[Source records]
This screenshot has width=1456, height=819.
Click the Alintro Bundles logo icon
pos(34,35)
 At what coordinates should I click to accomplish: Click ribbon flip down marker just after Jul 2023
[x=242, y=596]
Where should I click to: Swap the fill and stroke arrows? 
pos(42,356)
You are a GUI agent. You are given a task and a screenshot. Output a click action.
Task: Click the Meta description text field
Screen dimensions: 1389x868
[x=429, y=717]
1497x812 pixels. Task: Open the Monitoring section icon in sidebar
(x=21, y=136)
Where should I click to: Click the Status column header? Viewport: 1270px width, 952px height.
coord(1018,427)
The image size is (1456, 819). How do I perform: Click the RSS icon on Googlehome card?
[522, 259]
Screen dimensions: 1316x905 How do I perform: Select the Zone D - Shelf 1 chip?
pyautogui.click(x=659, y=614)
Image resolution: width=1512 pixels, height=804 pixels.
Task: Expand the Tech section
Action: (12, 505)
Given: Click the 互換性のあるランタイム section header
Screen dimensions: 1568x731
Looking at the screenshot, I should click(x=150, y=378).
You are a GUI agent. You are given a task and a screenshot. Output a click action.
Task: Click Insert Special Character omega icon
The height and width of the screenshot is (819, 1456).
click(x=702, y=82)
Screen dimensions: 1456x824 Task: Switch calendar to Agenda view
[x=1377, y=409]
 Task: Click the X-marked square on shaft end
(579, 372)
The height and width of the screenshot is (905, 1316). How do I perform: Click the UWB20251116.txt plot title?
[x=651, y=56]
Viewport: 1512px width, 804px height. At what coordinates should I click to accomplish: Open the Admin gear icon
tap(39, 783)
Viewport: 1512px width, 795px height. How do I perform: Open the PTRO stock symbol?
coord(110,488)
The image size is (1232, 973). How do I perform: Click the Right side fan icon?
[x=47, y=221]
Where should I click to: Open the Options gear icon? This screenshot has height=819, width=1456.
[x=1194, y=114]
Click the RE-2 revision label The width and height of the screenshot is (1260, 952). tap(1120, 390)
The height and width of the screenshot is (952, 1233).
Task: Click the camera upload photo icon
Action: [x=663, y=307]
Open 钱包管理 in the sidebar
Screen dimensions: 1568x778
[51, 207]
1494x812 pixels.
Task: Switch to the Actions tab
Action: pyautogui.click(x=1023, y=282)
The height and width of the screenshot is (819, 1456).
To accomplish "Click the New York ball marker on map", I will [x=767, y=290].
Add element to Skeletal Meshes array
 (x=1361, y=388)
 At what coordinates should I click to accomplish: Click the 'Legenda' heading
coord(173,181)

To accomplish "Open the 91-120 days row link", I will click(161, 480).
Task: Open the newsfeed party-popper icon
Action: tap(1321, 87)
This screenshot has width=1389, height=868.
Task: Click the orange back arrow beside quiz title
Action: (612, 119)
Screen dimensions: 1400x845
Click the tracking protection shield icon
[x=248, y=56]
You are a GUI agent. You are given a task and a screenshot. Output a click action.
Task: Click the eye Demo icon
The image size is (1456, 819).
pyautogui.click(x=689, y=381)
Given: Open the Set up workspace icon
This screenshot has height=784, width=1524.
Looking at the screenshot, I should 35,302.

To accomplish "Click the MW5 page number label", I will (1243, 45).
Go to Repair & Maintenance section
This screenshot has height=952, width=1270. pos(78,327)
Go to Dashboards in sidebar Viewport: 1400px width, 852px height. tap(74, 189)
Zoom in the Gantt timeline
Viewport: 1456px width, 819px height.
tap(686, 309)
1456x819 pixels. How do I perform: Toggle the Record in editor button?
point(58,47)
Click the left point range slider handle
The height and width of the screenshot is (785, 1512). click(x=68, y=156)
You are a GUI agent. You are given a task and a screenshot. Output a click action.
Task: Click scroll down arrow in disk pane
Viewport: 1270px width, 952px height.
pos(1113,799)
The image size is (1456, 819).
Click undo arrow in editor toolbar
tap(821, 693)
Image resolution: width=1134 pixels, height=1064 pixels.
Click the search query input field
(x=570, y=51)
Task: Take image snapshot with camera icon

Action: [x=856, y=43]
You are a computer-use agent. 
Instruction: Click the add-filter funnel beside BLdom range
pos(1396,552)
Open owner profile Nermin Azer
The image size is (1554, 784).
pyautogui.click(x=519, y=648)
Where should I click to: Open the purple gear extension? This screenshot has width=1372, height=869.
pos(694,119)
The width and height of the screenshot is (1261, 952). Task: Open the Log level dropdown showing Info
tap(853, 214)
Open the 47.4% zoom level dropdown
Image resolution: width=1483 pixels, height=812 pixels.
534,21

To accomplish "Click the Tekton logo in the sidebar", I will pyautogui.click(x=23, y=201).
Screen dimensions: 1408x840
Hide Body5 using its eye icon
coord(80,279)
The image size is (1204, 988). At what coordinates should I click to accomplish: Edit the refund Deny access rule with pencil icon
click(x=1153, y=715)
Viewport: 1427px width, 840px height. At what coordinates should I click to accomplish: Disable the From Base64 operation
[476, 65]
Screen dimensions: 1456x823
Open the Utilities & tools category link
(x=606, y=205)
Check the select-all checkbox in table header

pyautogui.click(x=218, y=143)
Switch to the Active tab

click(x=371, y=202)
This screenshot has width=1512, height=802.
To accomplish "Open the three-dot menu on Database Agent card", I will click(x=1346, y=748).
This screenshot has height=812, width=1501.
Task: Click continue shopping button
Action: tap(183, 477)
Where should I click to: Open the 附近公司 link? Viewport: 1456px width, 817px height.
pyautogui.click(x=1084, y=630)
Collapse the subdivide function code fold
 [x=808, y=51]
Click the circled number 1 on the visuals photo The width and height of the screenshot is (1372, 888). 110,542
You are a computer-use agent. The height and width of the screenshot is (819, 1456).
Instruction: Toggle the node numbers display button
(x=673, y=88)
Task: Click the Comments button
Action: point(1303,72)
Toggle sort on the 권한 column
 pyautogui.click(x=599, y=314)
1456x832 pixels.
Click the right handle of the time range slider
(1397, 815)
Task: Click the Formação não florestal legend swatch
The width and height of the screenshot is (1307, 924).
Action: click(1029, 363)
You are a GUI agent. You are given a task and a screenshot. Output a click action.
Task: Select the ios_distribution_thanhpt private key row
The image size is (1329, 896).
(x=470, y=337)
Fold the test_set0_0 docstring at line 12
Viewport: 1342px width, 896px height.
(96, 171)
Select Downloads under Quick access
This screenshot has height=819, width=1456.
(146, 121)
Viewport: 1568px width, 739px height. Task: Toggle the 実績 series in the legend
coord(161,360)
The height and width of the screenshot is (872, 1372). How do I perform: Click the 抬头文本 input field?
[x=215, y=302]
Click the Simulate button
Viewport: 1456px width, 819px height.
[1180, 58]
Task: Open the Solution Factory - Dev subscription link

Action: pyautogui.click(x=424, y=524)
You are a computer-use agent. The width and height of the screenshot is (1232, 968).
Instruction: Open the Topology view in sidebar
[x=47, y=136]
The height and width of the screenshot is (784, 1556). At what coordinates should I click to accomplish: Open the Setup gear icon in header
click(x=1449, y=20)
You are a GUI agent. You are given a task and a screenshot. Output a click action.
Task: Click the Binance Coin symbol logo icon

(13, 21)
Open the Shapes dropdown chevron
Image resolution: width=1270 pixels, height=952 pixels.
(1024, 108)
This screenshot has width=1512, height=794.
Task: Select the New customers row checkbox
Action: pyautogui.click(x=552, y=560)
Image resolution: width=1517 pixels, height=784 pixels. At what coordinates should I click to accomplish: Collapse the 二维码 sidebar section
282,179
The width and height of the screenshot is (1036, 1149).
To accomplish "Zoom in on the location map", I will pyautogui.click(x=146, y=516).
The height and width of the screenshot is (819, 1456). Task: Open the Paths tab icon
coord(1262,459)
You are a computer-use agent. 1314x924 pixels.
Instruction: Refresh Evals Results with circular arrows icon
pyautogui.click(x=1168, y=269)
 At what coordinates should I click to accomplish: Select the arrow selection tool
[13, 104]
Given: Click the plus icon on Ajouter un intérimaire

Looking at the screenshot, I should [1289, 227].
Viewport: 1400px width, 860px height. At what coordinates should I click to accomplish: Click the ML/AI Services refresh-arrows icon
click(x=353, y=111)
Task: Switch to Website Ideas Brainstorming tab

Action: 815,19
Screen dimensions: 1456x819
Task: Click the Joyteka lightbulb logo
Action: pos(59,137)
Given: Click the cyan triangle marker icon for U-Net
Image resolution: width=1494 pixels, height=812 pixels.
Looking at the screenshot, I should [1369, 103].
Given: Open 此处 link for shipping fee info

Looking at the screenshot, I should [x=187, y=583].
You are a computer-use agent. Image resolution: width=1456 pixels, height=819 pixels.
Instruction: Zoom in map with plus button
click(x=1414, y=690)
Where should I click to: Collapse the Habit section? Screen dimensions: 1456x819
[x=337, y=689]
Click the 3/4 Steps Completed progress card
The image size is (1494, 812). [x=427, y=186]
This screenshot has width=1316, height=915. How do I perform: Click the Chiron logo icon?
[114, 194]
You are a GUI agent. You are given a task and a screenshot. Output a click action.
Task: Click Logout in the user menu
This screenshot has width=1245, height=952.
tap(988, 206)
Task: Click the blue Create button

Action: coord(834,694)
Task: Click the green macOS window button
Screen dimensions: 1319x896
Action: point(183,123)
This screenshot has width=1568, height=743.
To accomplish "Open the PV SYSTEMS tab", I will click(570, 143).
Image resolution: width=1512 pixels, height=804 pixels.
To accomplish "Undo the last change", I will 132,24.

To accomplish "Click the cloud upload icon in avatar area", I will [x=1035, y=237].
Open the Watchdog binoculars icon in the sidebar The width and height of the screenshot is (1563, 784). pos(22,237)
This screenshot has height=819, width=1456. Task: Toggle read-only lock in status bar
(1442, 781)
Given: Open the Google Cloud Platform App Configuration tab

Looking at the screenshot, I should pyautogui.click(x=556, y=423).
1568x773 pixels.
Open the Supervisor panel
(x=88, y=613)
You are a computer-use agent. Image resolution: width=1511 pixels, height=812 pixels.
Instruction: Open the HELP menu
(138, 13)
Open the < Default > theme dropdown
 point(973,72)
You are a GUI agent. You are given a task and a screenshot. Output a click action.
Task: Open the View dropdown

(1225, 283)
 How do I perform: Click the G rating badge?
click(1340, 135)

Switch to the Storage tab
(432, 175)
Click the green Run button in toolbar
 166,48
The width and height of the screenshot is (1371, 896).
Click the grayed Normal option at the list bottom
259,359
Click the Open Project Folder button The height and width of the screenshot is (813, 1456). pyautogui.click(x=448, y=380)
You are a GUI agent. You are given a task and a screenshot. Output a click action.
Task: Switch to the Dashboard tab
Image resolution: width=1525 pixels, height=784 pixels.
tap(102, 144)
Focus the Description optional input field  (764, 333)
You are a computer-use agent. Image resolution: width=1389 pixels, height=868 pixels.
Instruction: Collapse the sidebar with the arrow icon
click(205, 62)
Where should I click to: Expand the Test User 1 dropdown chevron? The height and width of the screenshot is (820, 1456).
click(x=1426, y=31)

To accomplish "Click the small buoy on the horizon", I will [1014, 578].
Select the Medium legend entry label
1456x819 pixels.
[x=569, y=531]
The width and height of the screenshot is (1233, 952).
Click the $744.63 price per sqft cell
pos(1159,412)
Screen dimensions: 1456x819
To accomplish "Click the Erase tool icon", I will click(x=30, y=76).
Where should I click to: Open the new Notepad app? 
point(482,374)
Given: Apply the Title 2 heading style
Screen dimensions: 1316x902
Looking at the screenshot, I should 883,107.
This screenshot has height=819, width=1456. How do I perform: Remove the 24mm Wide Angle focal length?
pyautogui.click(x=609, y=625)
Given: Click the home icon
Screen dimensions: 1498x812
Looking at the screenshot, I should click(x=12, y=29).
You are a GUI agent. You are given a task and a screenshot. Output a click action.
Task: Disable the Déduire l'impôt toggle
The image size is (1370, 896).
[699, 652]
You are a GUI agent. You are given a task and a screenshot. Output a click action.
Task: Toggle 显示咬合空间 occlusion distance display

▶ [What you need to do]: Each line containing the word "computer" needs to be copied from the data above.

▶ [Result of the exercise]:
You are a computer-use agent. 
You are a computer-use agent. The height and width of the screenshot is (819, 1456).
You are a computer-use agent. The width and height of the screenshot is (1232, 968).
You are a computer-use agent. 1314x924 pixels.
You are a computer-use agent. Image resolution: width=1456 pixels, height=819 pixels.
You are a computer-use agent. Image resolution: width=1511 pixels, height=812 pixels.
You are a computer-use agent. Image resolution: width=1389 pixels, height=868 pixels.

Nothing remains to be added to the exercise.